Kediri, koranmemo.com — Puluhan mahasiswa berbagai jurusan Universitas Nusantara PGRI (UNP) Kediri menggelar demo saat berlangsungnya penilaian bakal calon rektor di Kampus I UNP PGRI Kediri, Senin (9/9).  Mereka meminta kepada tiga bakal calon (balon) rektor yang mengikuti penilaian untuk tidak maju dalam proses pencalonan tersebut.

Salah satu aktivis mahasiswa menjelaskan, mahasiswa yang melakukan orasi meminta tiga dosen untuk mundur, karena mahasiswa menemukan kejanggalan dalam proses pengajuan yang tidak sesuai dengan persyaratan. “Temuan ini, teman-teman mengkaji dari berkas – berkas yang sudah ada dan ditandatangai oleh ketua senat. Ada pelanggaran bersifat berkas dan beberapa pelanggaran bersifat kode etik,” tuturnya.Tiga calon yang menjabat pada tahun 2015 disebut sempat bermasalah yang menyebabkan proses akreditasi kampus sempat terganggu.

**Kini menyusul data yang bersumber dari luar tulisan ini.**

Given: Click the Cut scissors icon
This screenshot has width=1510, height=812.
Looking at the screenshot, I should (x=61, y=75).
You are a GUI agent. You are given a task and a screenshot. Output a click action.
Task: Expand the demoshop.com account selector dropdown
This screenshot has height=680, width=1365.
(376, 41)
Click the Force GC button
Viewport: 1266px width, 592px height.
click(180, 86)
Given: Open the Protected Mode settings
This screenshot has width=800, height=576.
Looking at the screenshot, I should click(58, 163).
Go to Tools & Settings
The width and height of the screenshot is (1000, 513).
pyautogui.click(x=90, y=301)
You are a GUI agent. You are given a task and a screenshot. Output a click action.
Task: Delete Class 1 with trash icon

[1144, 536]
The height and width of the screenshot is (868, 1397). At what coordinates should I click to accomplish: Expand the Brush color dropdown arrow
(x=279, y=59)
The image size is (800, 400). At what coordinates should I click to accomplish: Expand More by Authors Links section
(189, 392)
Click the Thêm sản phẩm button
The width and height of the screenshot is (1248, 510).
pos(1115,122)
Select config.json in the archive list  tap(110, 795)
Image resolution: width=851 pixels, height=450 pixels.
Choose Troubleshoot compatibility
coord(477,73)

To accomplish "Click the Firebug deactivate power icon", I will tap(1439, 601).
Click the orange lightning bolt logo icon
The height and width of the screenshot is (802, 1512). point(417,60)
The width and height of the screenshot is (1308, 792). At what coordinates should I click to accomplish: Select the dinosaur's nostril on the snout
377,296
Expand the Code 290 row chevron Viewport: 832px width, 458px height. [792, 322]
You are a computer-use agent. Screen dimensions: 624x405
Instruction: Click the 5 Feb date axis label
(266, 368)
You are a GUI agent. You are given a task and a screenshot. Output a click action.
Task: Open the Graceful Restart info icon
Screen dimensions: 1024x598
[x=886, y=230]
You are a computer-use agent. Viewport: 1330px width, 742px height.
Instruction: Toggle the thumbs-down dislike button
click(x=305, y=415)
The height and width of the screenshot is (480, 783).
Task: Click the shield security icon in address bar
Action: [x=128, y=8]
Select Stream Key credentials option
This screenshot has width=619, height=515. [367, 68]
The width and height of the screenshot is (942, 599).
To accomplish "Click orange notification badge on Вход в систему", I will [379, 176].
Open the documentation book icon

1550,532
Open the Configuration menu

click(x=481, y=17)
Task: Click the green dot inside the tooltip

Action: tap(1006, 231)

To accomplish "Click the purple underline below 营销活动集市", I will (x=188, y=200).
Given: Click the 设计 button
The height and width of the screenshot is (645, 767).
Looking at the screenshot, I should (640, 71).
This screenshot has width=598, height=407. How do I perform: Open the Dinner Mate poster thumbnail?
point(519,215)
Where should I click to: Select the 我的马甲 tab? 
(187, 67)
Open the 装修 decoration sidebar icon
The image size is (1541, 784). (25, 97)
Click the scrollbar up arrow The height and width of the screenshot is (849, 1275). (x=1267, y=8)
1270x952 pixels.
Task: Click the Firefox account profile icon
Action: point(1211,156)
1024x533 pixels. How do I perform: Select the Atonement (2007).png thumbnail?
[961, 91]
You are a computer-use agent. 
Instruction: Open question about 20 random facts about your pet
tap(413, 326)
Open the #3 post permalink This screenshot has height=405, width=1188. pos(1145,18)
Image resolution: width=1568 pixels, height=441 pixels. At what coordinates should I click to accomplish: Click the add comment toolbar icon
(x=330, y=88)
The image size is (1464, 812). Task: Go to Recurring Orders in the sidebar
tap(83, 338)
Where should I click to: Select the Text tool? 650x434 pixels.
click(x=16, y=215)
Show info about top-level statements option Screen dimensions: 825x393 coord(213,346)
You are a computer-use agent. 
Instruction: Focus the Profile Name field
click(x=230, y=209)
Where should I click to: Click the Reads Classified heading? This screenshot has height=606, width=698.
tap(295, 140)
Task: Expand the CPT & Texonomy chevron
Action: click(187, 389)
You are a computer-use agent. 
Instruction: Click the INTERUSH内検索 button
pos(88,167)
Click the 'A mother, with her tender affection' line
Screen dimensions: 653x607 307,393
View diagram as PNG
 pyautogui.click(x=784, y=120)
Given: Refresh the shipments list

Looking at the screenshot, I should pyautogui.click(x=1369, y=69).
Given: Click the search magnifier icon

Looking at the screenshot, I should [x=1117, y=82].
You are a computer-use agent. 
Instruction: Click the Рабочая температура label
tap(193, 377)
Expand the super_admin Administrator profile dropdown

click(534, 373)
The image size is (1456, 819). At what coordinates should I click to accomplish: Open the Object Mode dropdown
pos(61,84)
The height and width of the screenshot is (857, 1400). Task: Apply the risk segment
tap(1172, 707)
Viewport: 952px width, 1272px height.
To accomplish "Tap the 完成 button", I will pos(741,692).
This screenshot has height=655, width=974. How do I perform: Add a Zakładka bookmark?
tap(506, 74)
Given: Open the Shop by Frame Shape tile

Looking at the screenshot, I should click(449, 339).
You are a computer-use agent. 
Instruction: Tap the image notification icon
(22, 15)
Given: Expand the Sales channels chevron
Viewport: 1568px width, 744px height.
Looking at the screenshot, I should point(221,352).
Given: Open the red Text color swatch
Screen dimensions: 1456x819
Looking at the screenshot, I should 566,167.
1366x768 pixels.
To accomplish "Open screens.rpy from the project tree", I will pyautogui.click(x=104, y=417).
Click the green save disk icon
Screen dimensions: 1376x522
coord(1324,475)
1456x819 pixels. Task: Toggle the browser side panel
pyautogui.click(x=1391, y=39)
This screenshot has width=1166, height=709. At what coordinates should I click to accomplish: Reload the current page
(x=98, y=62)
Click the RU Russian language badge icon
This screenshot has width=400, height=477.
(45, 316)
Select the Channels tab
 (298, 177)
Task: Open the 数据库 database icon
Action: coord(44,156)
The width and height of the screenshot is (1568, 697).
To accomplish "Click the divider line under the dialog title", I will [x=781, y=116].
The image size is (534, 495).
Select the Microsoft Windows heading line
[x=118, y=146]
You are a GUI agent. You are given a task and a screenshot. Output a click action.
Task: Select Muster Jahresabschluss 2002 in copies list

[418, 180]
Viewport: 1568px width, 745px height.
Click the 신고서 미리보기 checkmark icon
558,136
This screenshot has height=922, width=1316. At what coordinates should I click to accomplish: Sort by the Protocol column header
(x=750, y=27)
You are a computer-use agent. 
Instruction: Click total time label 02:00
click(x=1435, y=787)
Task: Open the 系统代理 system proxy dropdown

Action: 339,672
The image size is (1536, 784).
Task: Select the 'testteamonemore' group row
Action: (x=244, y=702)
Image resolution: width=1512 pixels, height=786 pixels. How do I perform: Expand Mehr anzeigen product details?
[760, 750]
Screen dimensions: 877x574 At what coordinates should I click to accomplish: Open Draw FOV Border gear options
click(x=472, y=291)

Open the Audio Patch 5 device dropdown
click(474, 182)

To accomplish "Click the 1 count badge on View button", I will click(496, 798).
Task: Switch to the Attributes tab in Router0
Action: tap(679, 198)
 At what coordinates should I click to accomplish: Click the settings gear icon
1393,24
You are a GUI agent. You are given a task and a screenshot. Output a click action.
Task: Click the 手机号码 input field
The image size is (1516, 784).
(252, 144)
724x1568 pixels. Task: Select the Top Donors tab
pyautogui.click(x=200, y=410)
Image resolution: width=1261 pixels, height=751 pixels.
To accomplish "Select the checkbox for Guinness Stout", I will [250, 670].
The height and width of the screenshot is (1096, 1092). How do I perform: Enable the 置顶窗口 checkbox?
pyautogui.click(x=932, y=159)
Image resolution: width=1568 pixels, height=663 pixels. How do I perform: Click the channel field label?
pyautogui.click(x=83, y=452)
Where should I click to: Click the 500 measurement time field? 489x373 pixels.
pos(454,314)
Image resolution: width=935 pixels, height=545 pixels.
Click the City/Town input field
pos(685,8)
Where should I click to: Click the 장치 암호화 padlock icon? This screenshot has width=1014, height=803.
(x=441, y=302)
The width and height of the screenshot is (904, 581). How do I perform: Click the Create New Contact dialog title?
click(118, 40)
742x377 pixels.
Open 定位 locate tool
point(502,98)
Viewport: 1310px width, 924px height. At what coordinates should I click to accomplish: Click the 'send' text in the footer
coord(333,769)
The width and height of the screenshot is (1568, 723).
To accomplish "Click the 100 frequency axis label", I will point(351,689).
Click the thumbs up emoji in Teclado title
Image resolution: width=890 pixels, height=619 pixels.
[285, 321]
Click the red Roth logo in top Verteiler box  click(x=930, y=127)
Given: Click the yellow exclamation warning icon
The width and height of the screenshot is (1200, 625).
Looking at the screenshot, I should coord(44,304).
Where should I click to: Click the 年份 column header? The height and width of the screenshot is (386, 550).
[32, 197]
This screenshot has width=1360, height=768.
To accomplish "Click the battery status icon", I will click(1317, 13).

Para mahasiswa khawatir jika permasalahan tersebut terulang kembali. Bahkan, para mahasiswa ini juga khawatir jika akreditasi akan dicoret dari Kementerian Riset, Teknologi, dan Pendidikan Tinggi (Ristedikti) Republik Indonesia.

Perwakilan mahasiswa dari berbagai jurusan ini, juga khawatir mengenai legalitas pasca sarjana jika beberapa bakal calon rektor tersebut kembali maju dalam proses pencalonan ini. “Teman-teman juga menulis ‘Menolak Lupa 2015’, untuk mengingat kembali dengan adanya musibah pada tahun 2015 lalu, mahasiswa yang sudah sarjana justru diragukan legalitasnya. Kami juga siap mengawal proses ini sampai tuntas,” jelasnya.

Wakil Rektor III, M. Muchson mengatakan, proses penilaian  dimulai dari presentasi yang dilakukan oleh lima bakal calon rektor.  Mereka menyampaikan visi dan misi jika terpilih menjadi rektor. Setelah itu, baru dipilih tiga orang yang menjadi calon rektor.

Di tengah-tengah proses penilaian tersebut, beberapa mahasiswa melakukan orasi di halaman UNP PGRI Kediri. “Saat proses penilaian tersebut, memang ada sejumlah mahasiswa yang menyampaikan pendapat mereka. Tapi saya kurang paham, karena saat mereka menyampaikan orasi saya berada di dalam ruangan untuk mengikuti porses penilaian,” ujarnya.